A Jamaican Behind the ‘Seams’
Much has happened since the last time SO spoke to designer Antoinette Messam. Firstly, she now sports a low Afro; secondly, she’s given up the chill of Toronto and has, to use her own words: “moved south”. South is Los Angeles where Messam has stepped into the bright lights of the film industry.
“I still have my I Style line which is carried in major north coast hotels, but I just felt that I needed to enter another phase.” That is no idle boast for the woman who attended Broughton Primary School in the parish of Westmoreland before joining her parents Evelyn Sterling Messam and Edward Messam, a mechanic in Toronto, Canada. Antoinette describes her mother as an “amazing seamstress and designer” from whom she believes she “developed her style”. College, notably the Academy of Merchandising and Design in Toronto, coupled with courses in Art and PR for the Arts at the Ontario College of Art (OCAD), might have placed Messam in good stead, but it was a designer who recommended her for a television series, notably Catwalk 2, even though she had “only bought for two other designers before” but felt that she could learn on the job, which gave her that big break. “I went backwards after that series,” explains Messam, “and worked different positions in film and costume from other perspectives.”
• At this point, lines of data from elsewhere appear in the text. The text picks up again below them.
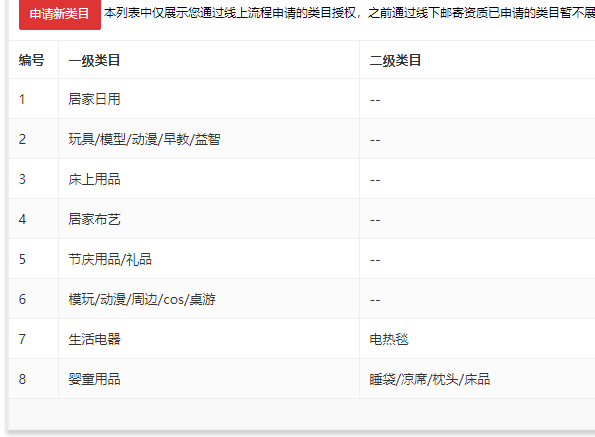Click row number 8 cell
Viewport: 595px width, 437px height.
[33, 379]
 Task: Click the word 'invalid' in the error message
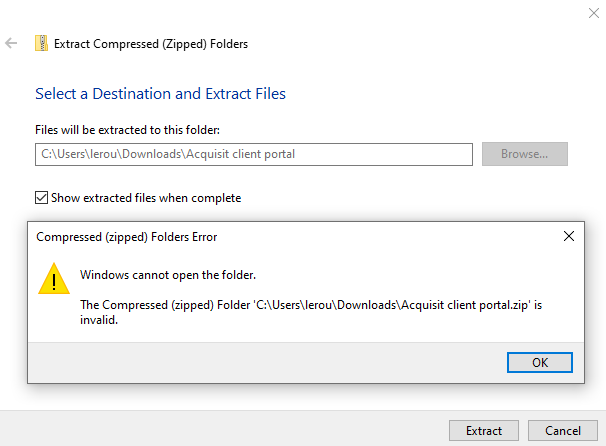tap(100, 320)
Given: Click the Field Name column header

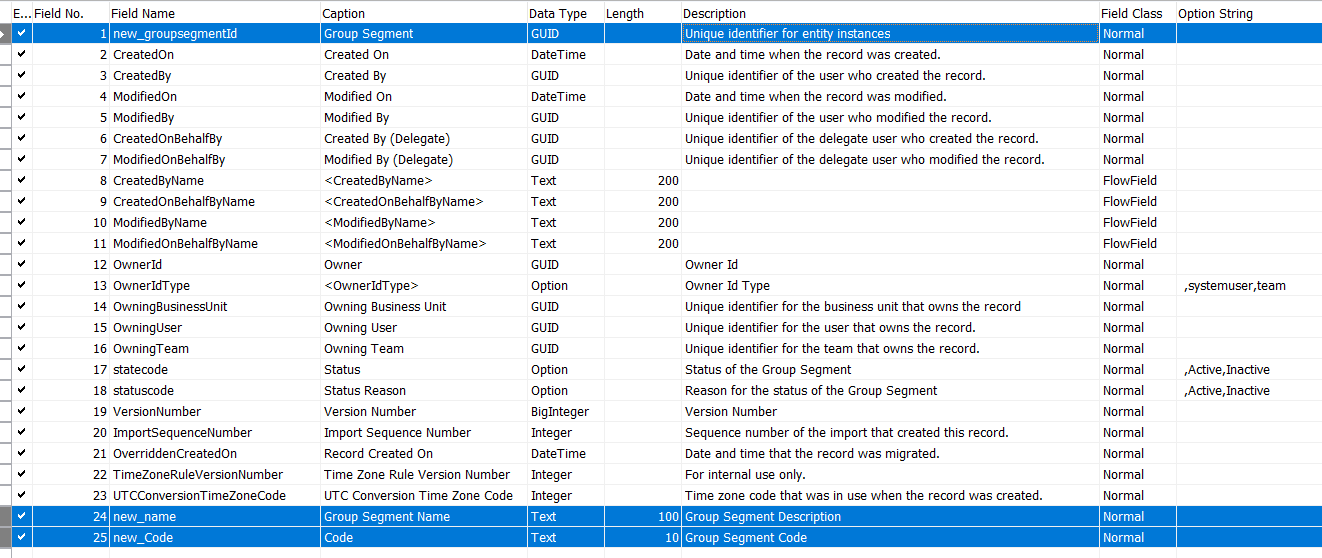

With the Warner Bros thriller Orphan under her belt and Love, Wedding, Marriage – featuring Jane Seymour and Mandy Moore – slated for general release next spring and yet another in the pipeline, it’s little wonder that Messam is happily enjoying the festive season and is eager to present her Christmas collection this afternoon at The Jamaica Pegasus hotel. We look forward to watching the credits for costume designer Antoinette Messam, and who knows? Perhaps an Oscar nomination in the not-too-distant future.